Determining N2O's fingerprint
The isotopic composition of N2O changes depending on the formation or decay path. Nitrogen has two stable isotopes, oxygen has three – thus a total of twelve different N2O isotopic compounds can be formed. The ratio of these isotopic compounds, also called isotopocules or clumped isotopes, is characteristic and is considered a kind of fingerprint for the respective formation pathway. To decipher this fingerprint, Kantnerová developed a new analytical method based on quantum cascade laser absorption spectroscopy (QCLAS). QCLAS is an established technique in atmospheric chemistry to detect trace gases.
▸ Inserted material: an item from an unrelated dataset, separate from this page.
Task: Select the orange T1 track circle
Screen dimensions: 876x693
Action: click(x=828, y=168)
However, until now, researchers have lacked spectroscopic tools to distinguish between the doubly isotopically substituted N2O compounds.
Pioneering work for atmospheric and environmental science
Part of her PhD thesis was, on the one hand, the theoretical basis of the doubly substituted N2O isotopocules and, on the other hand, the development of a novel analytical method. She even traveled to the US to "tinker" with her quantum cascade laser absorption spectroscope, together with the instrument's manufacturer.
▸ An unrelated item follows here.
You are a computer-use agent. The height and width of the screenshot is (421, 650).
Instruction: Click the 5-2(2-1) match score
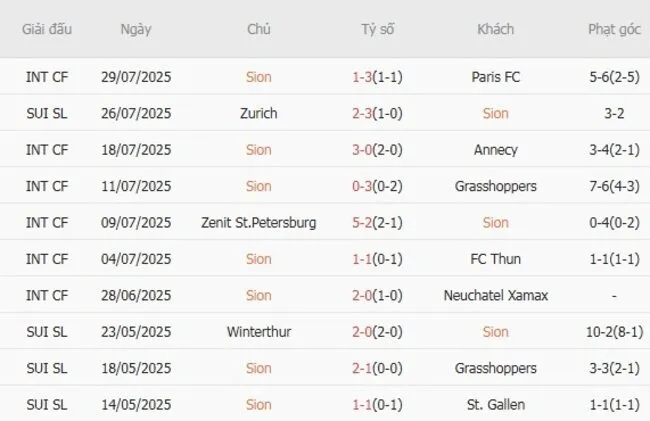[x=378, y=223]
In addition to the international collaborations during her PhD thesis – a grant enabled Kantnerová to spend three months in Yokohama, Japan – the young scientist is pleased to be able to make an important contribution to atmospheric and environmental research: "It's great that I was able to combine my interest in laser spectroscopy with my research and then lay a foundation for better understanding N2O and its reactions in the atmosphere and environment in the long term." Kristýna Kantnerová is now continuing her research at ETH Zurich as a postdoctoral researcher in "Sustainable Agroecosystems" group.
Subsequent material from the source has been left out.